Contrary to my usual way of being, I’ve had 2 or 3 days lately where I was off my game. Depressed. Abundant with negative thinking. Shitty days, more or less. Unusual to say the least…and that’s what made me stop and think.
I used to have a depressed or at least dysthymic (lightly depressed) mood more often than not. It was one of those things that was so normal to my existence that I didn’t even recognize it as being less than optimal. I just thought that’s how it felt to be walk the earth.
During that time I did spiritual work and therapy work. Most recently in the past 10 years it’s been Zen meditation practice. What has happened is that I got better in spite of myself. I built up a critical mass of equanimity that surreptitiously leveled out my mood and general outlook. I’ve been able to flip the script and become balanced enough during my daily life and I didn’t even notice it.

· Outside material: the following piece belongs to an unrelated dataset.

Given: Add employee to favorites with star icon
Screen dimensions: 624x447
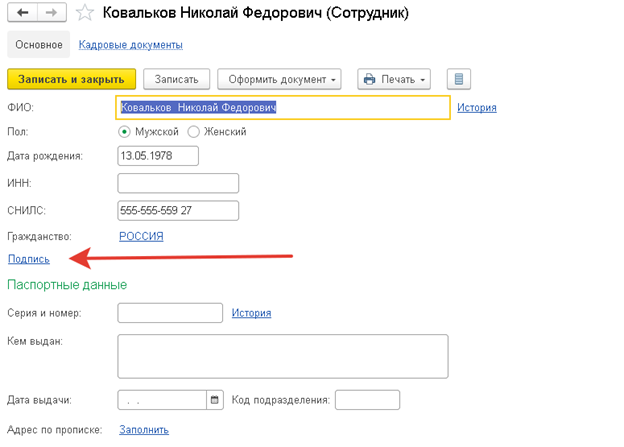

Until a shitty day arrived.
By contrast I was able to see how far I had come. The crappy, depressed, dark mood was no longer normal. In fact, had been go so long as to become unrecognizable in myself. It felt weird. It felt alien. And then it occurred to me it’s because it had been gone for so long. I had elevated myself out of the morass of negative thinking and the anxieties that go with it. The soul sucking mental state had been drained of it’s black energy.
So I have to praise those shitty days and even welcome them back from time to time as benchmarks of progress into a more balanced and joyful existence.